What about our draft need? Trade proposals? 

Here's mine. 

1.Trade Juwan and our only pick in the 07 draft for Artest. Bonzi will stay.
2.Sign Amir Johnson, Chuck Hayes, JR Smith with MLE
3.Trade Alston, Head to Milwaukee for Mo Williams (after They sign him.)
4.Trade Sura to Bobcat for cap relief.
5.Keep Deke with Min.

Mo Williams/Spanoulis
McGrady/JR Smith
Battier/Wells/Novak
Artest/Hayes/Johnson
Yao/Deke

I think this roster will run pretty good under Rick Adelman if he is indeed our new coach. 
There is also rummer out there that Adelman can attract Mike Bibby. However, I doubt it.

Edit:Correcting Errors.


----------



## chn353 (Mar 12, 2006)

if we trade head then wouldnt JR smith be 2nd option at SG and yes that an awesome lineup


----------



## K-Dub (Jun 26, 2005)

Dean the Master said:


> We have new GM. We will have a new coach. What do you think can help our team?
> 
> What about our draft need? Trade proposals?
> 
> ...


While I would *love* Mo Williams on the Rockets, why would Milwaukee do this trade?


----------



## crazyfan (Dec 9, 2005)

Dean the Master said:


> We have new GM. We will have a new coach. What do you think can help our team?
> 
> What about our draft need? Trade proposals?
> 
> ...




a little error here but this team would be a dream team


----------



## Dream Hakeem (Apr 20, 2006)

Artest at the PF?

And did Battier just dispear?


----------



## Krimzon (Feb 26, 2007)

Great roaster but it's likely not going to happen.


----------



## darkballa (Sep 19, 2003)

Yea i love the idea of Mo Williams on this but just not going to happen. Though i do want bibby on this team.


----------



## Legend-Like (Mar 25, 2006)

Pretty good transactions.


----------



## Dean the Master (Feb 19, 2006)

Okay, so what is everybody's plan that are attainable?



K-Dub said:


> While I would love Mo Williams on the Rockets, why would Milwaukee do this trade?

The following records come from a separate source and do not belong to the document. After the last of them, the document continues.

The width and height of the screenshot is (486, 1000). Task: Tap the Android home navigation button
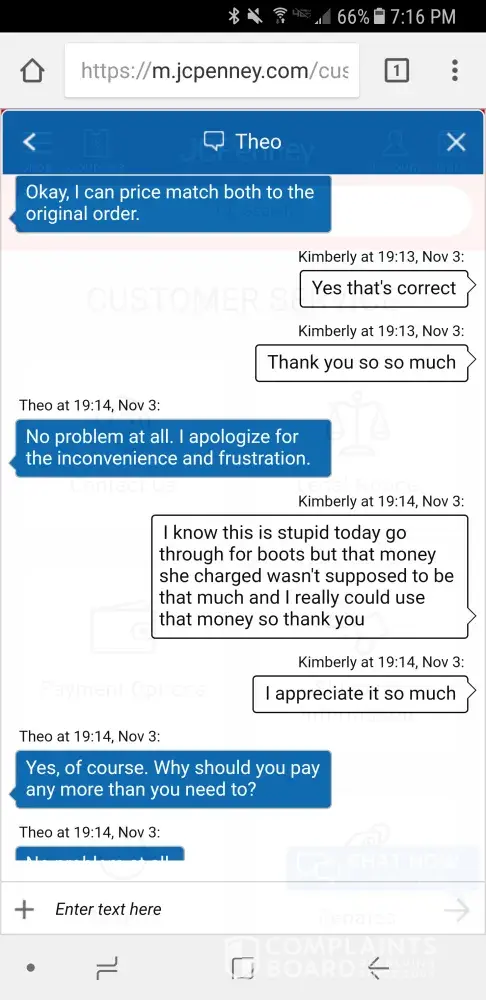pos(242,969)
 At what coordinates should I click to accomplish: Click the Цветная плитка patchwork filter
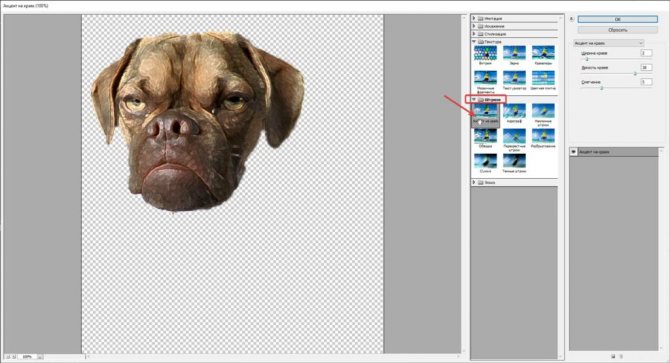click(x=543, y=78)
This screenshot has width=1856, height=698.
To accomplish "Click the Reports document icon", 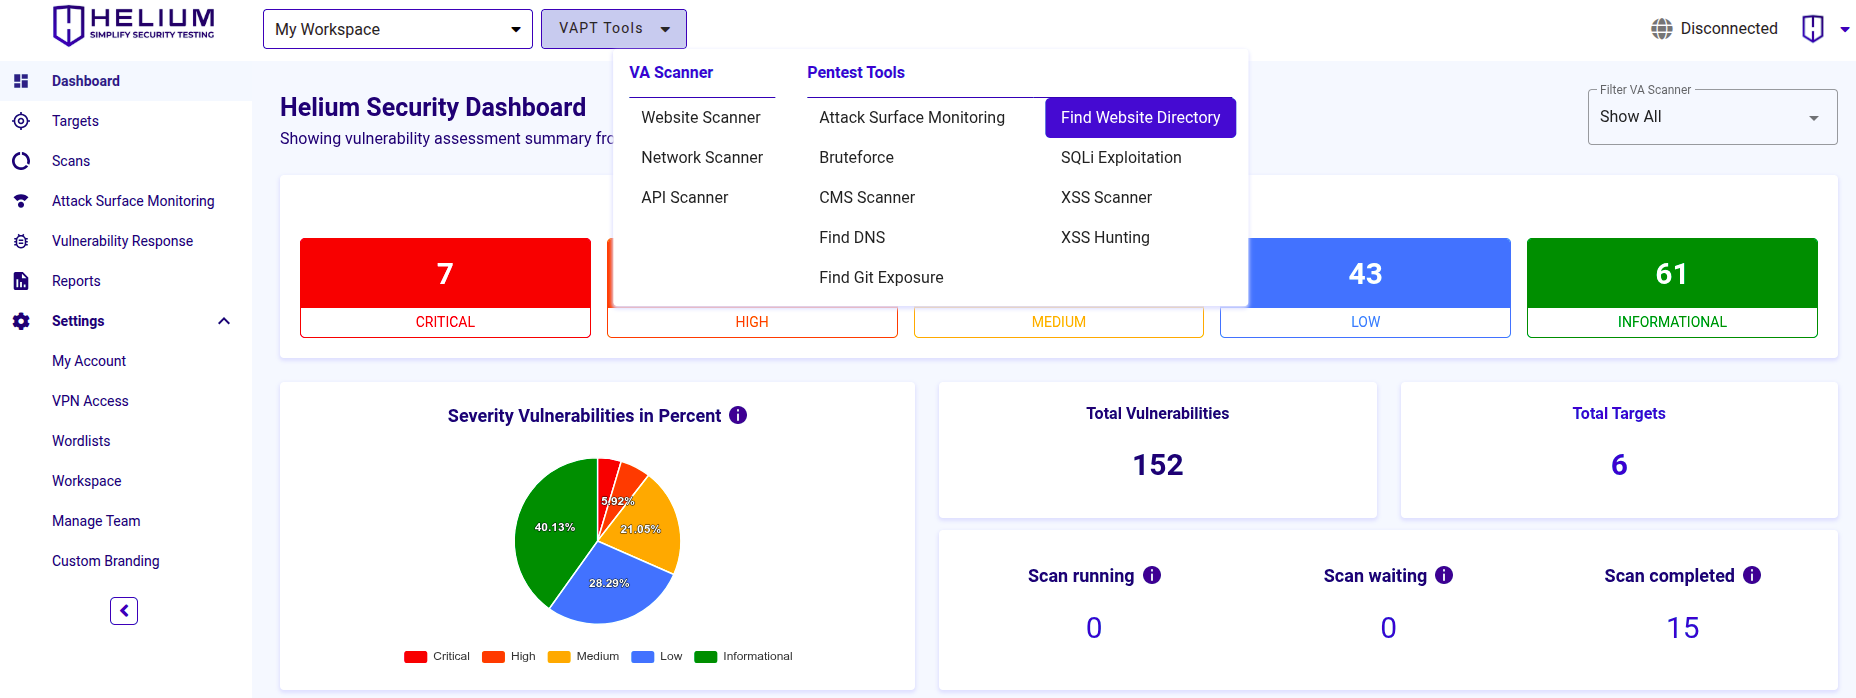I will tap(21, 281).
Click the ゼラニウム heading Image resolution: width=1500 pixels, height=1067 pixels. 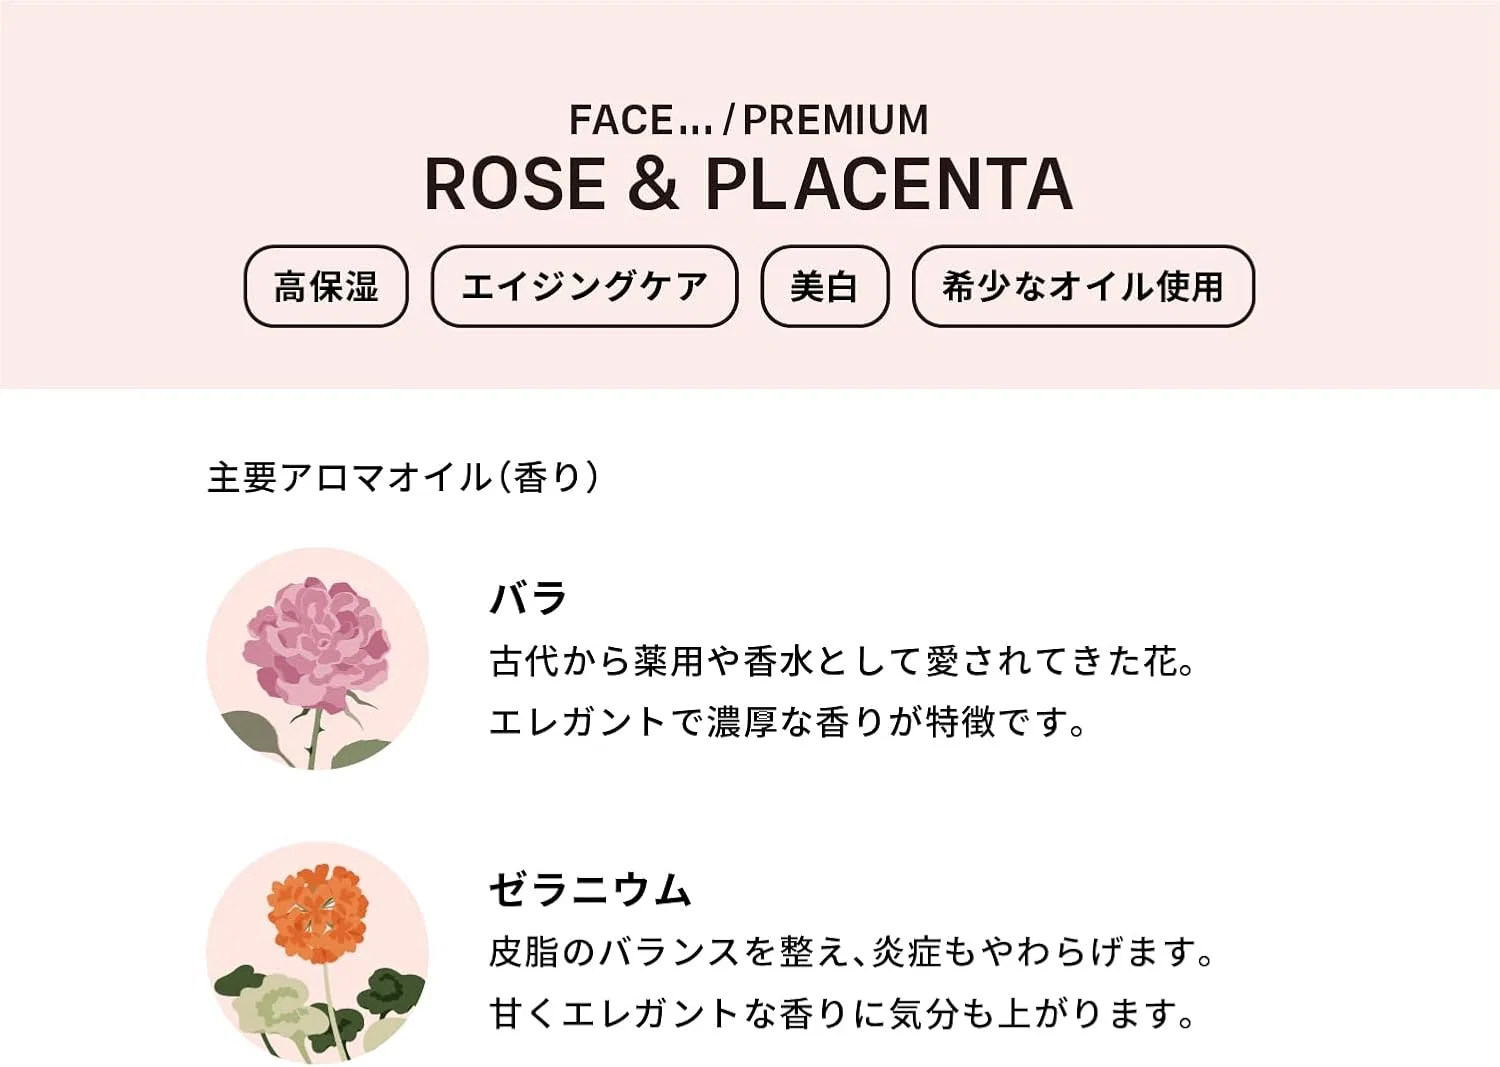(x=590, y=889)
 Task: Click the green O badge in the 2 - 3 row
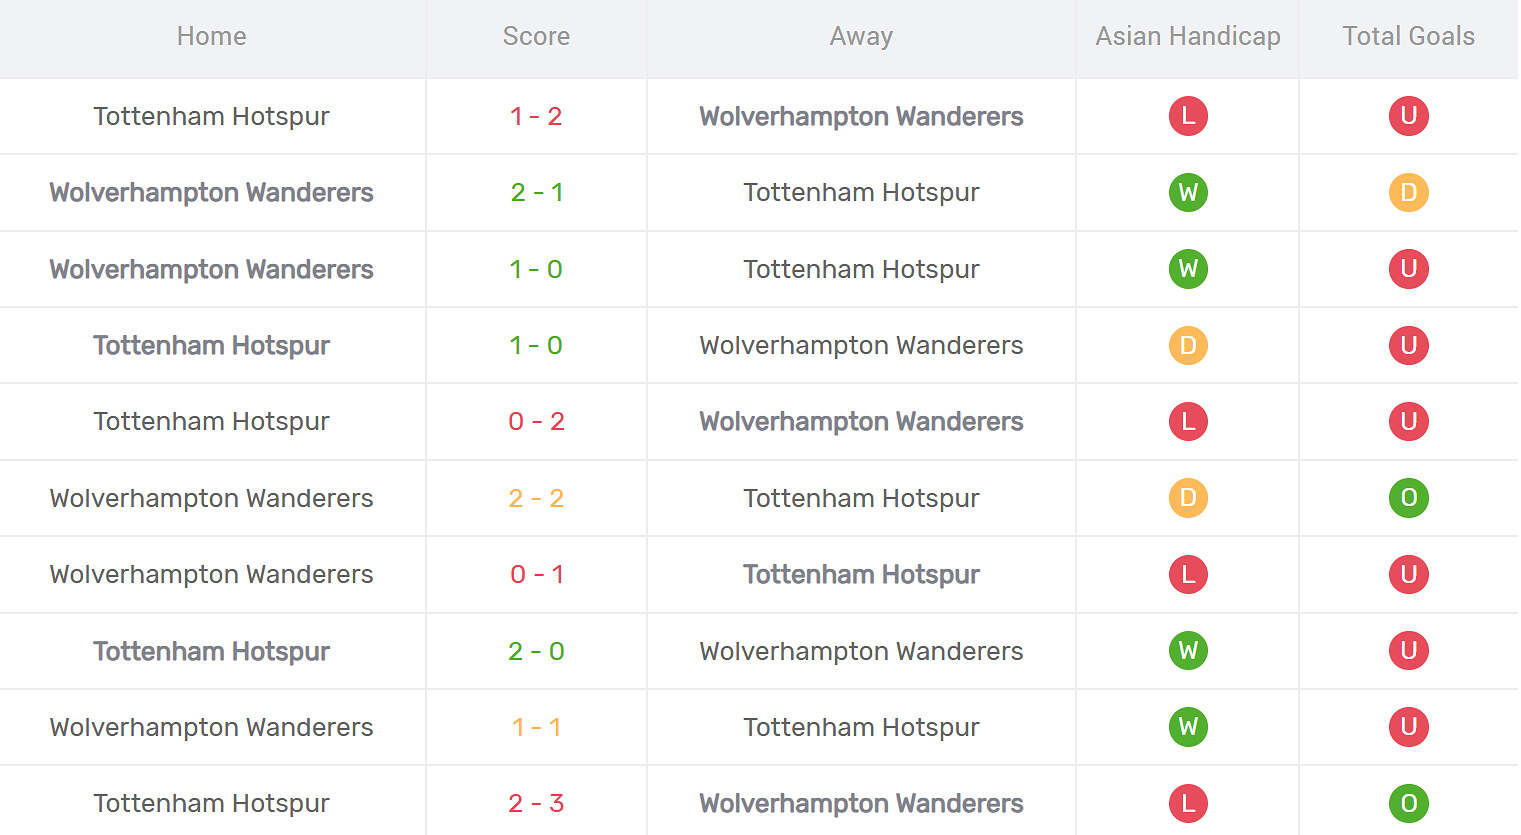(1408, 803)
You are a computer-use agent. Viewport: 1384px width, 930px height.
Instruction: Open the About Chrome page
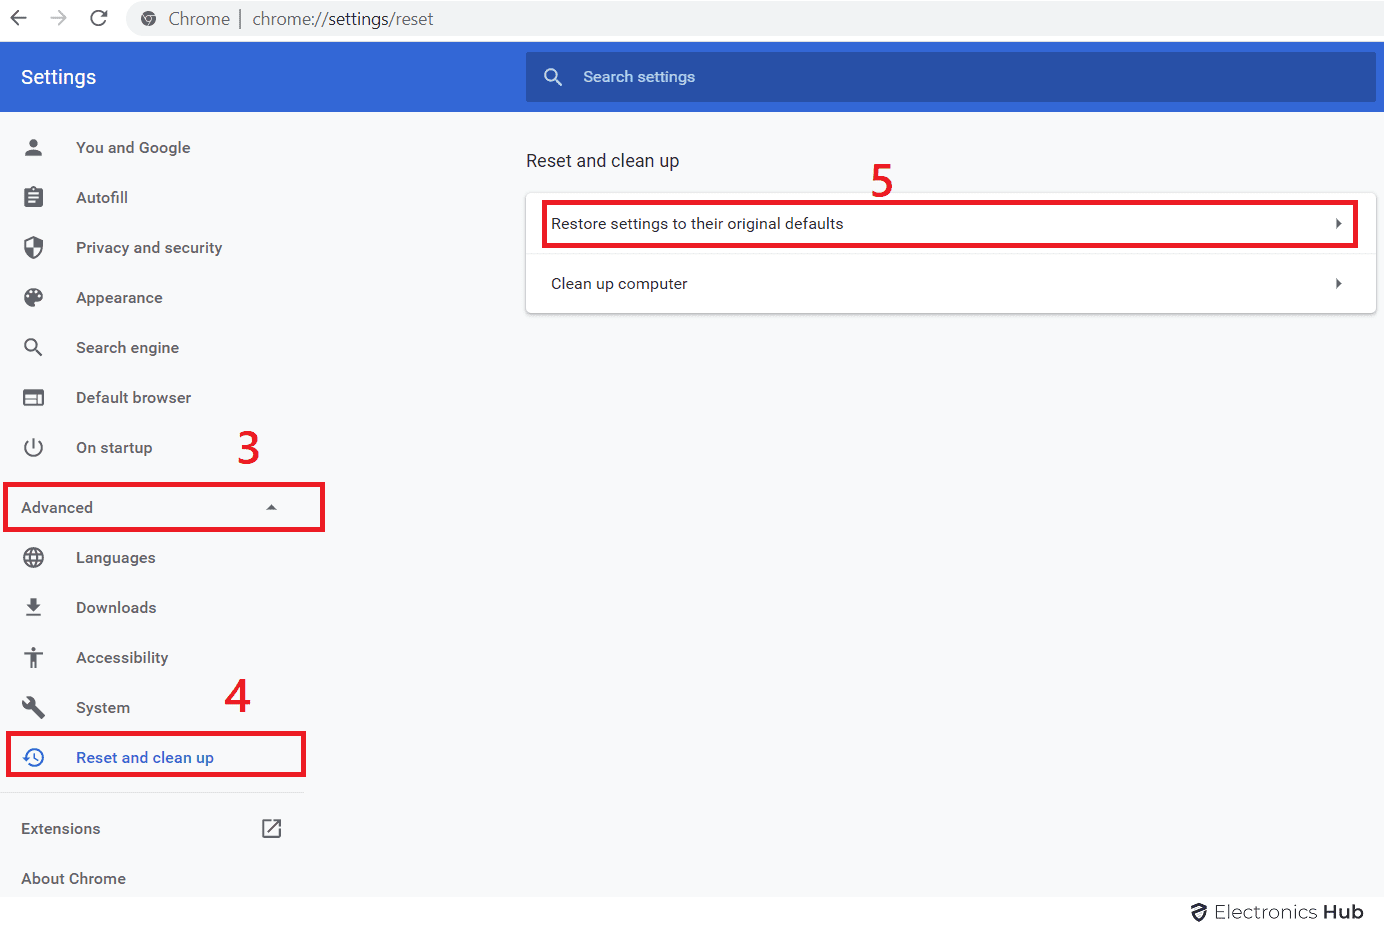pyautogui.click(x=73, y=878)
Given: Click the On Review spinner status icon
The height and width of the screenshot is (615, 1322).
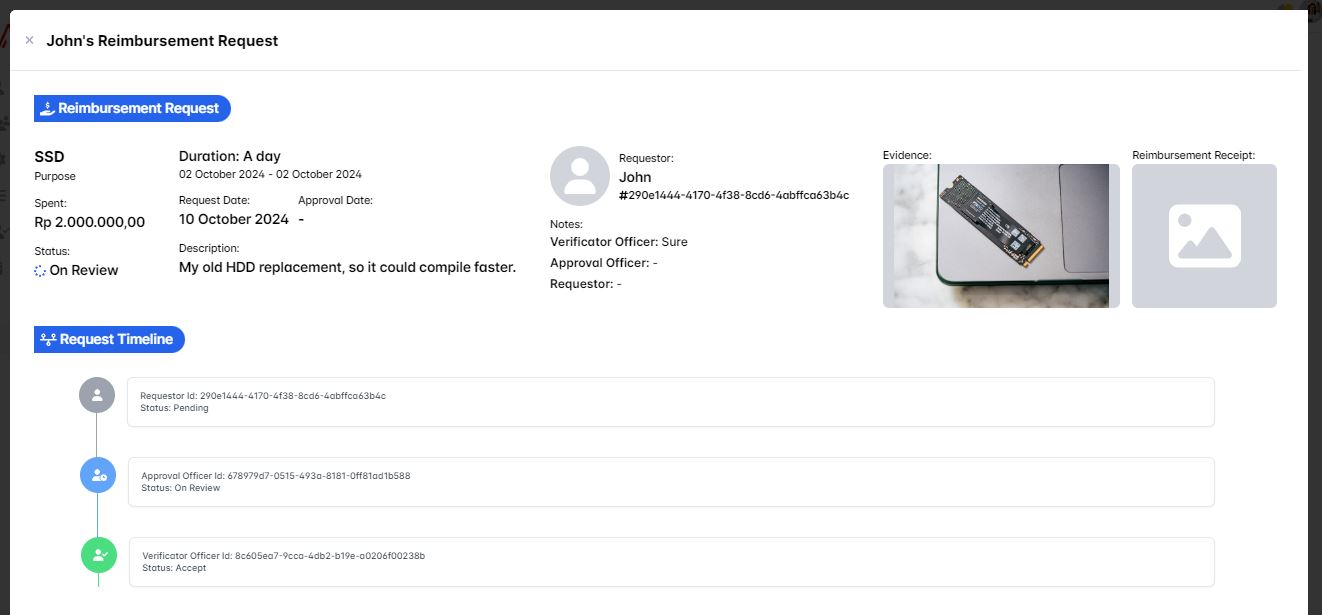Looking at the screenshot, I should tap(40, 271).
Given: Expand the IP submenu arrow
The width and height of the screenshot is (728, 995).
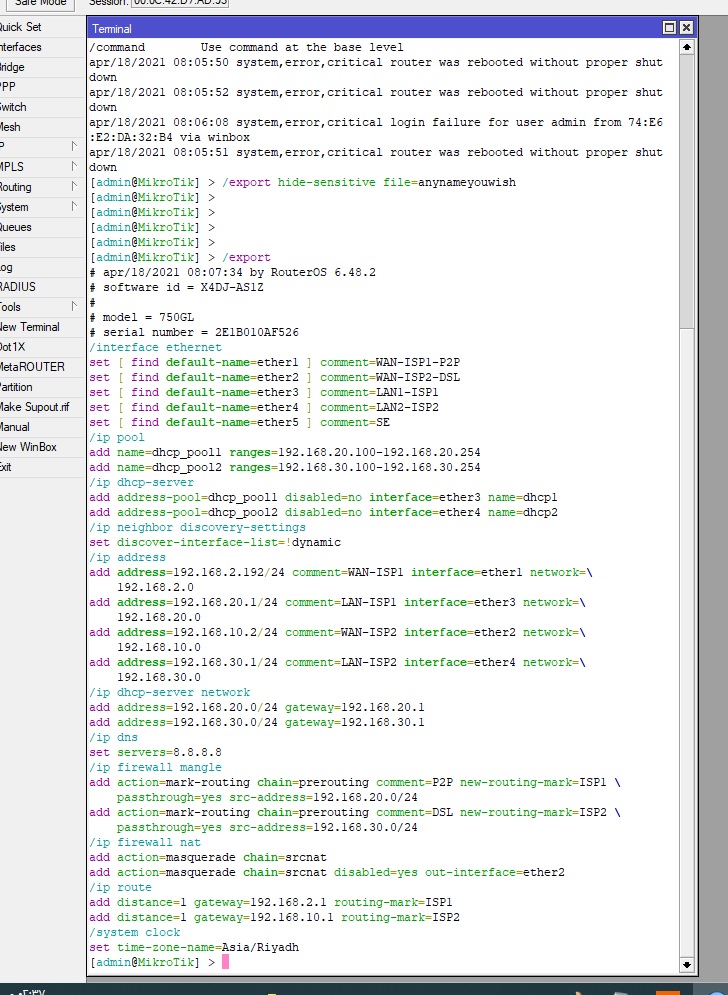Looking at the screenshot, I should [74, 147].
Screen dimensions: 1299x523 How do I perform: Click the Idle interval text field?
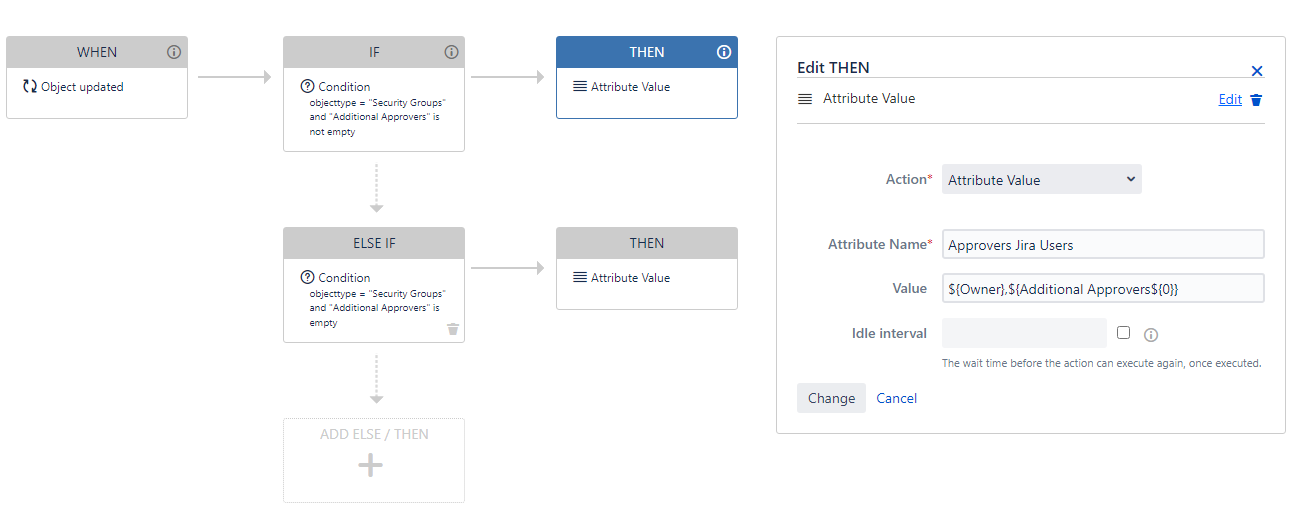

Why wouldn't they do this? They get Head in return, and they hold the right to maybe 3rd pick in the draft. Consider their current roster, I see them trading down to get Mike Conley Jr. This guy is a true PG and Leader.


----------



## OneBadLT123 (Oct 4, 2005)

Dean the Master said:


> We have new GM. We will have a new coach. What do you think can help our team?
> 
> What about our draft need? Trade proposals?
> 
> ...



That would be my dream if we had a team like that.


----------



## OneBadLT123 (Oct 4, 2005)

Dean the Master said:


> Okay, so what is everybody's plan that are attainable?
> 
> 
> Why wouldn't they do this? They get Head in return, and they hold the right to maybe 3rd pick in the draft. Consider their current roster, I see them trading down to get Mike Conley Jr. This guy is a true PG and Leader.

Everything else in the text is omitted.